Finding investing opportunities in oil
Trimark Investments portfolio manager Jason Whiting thinks investor complacency is one factor making it more difficult to find ideas these days.
Even though North American equity markets are at all-time highs and the VIX is at a seven-year low, Whiting, as a value-focused, bottom-up stock picker, doesn’t let the broader market impact how he runs the Trimark Canadian Small Companies Fund, which currently has a cash position of around 20%.
“It seems like people are very complacent right now, which is usually a sign of risk. When people are too calm, trouble is often around the corner,” he said. “But I’d rather be fully invested even if the market looks expensive. If I see something today that I think is cheap based on our valuation work, I want to go pretty big on that idea.”
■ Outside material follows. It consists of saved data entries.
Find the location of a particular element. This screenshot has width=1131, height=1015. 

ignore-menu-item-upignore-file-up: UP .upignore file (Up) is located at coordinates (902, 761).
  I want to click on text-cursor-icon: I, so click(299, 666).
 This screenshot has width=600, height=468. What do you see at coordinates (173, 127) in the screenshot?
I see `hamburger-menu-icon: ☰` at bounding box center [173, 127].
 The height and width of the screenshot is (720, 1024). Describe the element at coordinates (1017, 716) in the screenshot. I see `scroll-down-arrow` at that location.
The Canadian equity market may not be offering as many obvious opportunities today as it was six or 12 months ago in areas such as commodities, but Whiting is taking advantage of a pullback in the offshore oil and gas space, which has been hit hard as investors worry about the growth picture.
He said big oil companies are paring back capital spending as investors push for dividends and buybacks, and noted the cuts are being made in various mega-projects since it costs much more to build an oil and gas drilling platform in the North Sea than it does a shale well in the Marcellus.
Whiting pointed out that many of the companies that service this segment have dramatically sold off in the past 12 to 18 months and are trading at 52-week lows.
“Demand is going to slow, but the world still needs more barrels of oil,” he said. “Even to keep supply flat, you need a huge amount of barrels every year, and the biggest sources of untapped oil and gas anywhere in the world are offshore.”